View Full Version : [Tutorial] Ionem Style.

07-01-2005, 11:58 PM
Tutorial time!

1.Open up Microsoft Paint.

2. Choose a nice light color (I use light blue) and select the pencil tool.

3. Using your mouse, or preferably a tablet, sketch your skeleton. This sketch can be as sloppy as you want, it's only a guide for use later on.
My exaple's a Voltorb, because I'm doing this quickly for the tutorial, so it's an easy one. Typically a skeleton would be much more than this.


4. Select black as your primary color now, and using your mouse, or preferably a tablet, use your guidelines to draw your outlines. Remember that you still don't have to be incredibly precise on this, but make it less sloppy than the skeleton. Go back and forth a few times when making lines to create a look like the following:


5. This is the little-known feature of Paint that makes all this possible (this is repeated later on, but in a different use). Select the color of the sketch as the primary (foreground) color. Select the background (usually still white at this step) as the secondary (background color). Then, using the eraser tool with the right mouse button, go over all the sketch lines. The tool should erase only the lines of the primary (foreground) color.


6. Choose some colors and fill in the big chunks with the paint bucket tool. Fill in parts that are meant to be white with any light shade, and fill in your background with any color that you are not using on the picture.


7. Repeat step five, but instead, replace all instances of white (or the former background color), with black (or the outline color). Using the right button on the mouse with the eraser tool makes this all possible in a quick and manageable amount of time.
Note: This step is the reason that we colored white spots and the backgrounds with a different color. By using the eraser tool, we fill in all white spots on the image with black paint.[/i]
After you finish this, you can just paint-bucket the replacement colors back to white as wanted.


8. Shading, now. It's really easy. Take a color and then select a slightly darker shade to it. Using the pencil tool, draw a line of a region that you'd like shaded. Then just paint-bucket it in. Look at the example.

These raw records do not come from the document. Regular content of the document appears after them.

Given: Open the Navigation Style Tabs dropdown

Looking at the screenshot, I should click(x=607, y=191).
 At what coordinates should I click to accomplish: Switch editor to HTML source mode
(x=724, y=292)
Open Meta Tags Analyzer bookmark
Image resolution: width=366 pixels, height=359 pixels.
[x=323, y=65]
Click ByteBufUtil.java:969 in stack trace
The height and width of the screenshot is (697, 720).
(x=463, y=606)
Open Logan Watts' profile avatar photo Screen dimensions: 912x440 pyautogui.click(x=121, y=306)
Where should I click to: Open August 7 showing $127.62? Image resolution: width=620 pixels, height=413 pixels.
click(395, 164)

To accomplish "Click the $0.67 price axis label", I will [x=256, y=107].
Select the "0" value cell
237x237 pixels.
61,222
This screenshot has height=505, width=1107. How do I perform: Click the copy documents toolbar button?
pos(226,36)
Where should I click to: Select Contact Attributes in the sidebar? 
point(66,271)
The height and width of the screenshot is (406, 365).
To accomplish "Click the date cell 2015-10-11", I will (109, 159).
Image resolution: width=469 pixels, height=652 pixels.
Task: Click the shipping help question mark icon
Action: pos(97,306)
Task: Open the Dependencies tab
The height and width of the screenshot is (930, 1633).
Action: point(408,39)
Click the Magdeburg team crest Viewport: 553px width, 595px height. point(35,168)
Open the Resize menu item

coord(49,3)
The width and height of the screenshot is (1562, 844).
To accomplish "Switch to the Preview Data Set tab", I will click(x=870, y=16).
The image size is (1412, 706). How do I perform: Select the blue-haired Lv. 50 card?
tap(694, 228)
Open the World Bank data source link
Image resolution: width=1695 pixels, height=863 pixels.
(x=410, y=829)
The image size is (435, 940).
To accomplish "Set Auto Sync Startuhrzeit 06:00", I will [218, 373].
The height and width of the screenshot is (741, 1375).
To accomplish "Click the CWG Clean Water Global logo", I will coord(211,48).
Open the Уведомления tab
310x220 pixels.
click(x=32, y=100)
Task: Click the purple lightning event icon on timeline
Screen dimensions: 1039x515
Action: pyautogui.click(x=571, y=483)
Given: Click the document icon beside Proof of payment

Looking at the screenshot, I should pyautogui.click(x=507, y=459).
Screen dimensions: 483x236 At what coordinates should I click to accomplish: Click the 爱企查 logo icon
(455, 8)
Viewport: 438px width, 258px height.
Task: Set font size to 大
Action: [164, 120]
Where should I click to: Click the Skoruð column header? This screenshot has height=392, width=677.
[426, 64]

9. Note: This last step is optional. It gives it a more realistic and "painted" look. Otherwise, it's a very neat sketched cel-shaded drawing, like in The Legend of Zelda: The Wind Waker.[/i]
Following the new technique we learned in steps five and seven, as well as choosing colors significantly darker than the dark shades in step eight, we recolor the outlines to become darker shades of the insides, giving it a more realistic shaded feeling.

Voila. The final product.


Angelic Kitsune
07-02-2005, 12:37 AM
Thats a great tutorial! It should be stickied.I tried it awhile ago,but I sucked it up a notch. :neutral:

07-02-2005, 03:47 AM
Hey, thanks. But just keep at it, if you like it. You'll get better.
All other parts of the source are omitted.